**How to complete this task**
Copy out the items from the line with "The image size is (720, 1455)." down to the line with "Looking at the image, I should click on (73, 109).", including both of those lines, and replace "GUI agent" with "screen agent" while leaving everything else unchanged.

---+---

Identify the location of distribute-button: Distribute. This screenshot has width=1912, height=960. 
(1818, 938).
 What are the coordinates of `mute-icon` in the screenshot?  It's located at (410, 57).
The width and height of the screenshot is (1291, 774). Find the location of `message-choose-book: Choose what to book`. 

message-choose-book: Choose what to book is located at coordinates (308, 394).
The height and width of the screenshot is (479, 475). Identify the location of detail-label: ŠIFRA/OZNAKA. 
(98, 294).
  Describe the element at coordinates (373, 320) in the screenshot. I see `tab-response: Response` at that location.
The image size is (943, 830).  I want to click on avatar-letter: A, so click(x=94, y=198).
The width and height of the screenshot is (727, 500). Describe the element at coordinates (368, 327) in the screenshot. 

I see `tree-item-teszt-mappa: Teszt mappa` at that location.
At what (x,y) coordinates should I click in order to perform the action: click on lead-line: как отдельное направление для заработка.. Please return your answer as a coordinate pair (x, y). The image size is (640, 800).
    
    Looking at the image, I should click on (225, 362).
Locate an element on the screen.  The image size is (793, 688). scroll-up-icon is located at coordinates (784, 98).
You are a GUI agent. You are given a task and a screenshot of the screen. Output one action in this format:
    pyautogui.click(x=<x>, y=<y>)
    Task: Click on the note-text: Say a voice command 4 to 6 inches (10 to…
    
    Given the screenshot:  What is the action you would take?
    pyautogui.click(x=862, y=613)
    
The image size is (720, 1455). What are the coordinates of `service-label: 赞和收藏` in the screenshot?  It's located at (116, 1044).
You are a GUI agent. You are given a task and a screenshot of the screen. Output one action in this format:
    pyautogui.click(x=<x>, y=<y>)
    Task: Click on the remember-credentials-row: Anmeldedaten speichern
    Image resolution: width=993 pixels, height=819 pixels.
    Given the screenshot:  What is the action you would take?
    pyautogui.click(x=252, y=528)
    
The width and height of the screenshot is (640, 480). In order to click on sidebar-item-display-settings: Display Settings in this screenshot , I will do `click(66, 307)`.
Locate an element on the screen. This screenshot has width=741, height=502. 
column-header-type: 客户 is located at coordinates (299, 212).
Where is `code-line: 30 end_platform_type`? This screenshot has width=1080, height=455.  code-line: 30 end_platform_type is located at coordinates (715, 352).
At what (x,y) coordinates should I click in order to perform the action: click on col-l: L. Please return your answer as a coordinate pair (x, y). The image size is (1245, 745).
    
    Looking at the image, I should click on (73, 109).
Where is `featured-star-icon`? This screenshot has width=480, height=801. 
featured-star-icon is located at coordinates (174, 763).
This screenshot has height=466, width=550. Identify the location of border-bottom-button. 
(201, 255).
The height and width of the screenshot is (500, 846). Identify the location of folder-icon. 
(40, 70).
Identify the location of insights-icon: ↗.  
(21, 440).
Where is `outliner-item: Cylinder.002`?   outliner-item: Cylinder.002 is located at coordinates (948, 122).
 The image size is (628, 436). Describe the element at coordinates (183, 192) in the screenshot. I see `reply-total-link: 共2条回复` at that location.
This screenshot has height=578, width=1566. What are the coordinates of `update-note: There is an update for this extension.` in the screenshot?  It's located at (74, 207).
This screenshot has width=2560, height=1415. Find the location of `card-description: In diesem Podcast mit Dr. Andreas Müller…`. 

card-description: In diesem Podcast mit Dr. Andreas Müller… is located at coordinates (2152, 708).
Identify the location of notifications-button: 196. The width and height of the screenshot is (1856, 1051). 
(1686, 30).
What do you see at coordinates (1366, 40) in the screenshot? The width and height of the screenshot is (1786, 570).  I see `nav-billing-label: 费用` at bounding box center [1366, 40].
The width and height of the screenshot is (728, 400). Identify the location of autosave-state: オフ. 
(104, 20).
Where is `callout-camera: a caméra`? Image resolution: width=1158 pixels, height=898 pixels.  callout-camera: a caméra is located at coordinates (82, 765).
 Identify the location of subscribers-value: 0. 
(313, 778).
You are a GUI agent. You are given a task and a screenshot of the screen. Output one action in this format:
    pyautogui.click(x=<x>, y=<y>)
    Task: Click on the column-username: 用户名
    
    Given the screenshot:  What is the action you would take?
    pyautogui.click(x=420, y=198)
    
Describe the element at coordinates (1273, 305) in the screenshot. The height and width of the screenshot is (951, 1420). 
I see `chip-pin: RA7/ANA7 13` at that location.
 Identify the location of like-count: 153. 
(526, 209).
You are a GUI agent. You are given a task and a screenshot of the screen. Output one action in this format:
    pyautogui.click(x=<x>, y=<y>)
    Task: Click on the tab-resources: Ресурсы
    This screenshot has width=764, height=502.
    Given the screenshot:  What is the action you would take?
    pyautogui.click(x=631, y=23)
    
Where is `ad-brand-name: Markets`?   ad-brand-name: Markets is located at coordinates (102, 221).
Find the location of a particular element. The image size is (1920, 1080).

---+---

**Answer below**
The image size is (720, 1455). What are the coordinates of `service-label: 赞和收藏` in the screenshot?  It's located at (116, 1044).
You are a screen agent. You are given a task and a screenshot of the screen. Output one action in this format:
    pyautogui.click(x=<x>, y=<y>)
    Task: Click on the remember-credentials-row: Anmeldedaten speichern
    Image resolution: width=993 pixels, height=819 pixels.
    Given the screenshot:  What is the action you would take?
    pyautogui.click(x=252, y=528)
    
The width and height of the screenshot is (640, 480). In order to click on sidebar-item-display-settings: Display Settings in this screenshot , I will do `click(66, 307)`.
Locate an element on the screen. This screenshot has width=741, height=502. 
column-header-type: 客户 is located at coordinates (299, 212).
Where is `code-line: 30 end_platform_type`? This screenshot has width=1080, height=455.  code-line: 30 end_platform_type is located at coordinates (715, 352).
At what (x,y) coordinates should I click in order to perform the action: click on col-l: L. Please return your answer as a coordinate pair (x, y). The image size is (1245, 745).
    
    Looking at the image, I should click on (73, 109).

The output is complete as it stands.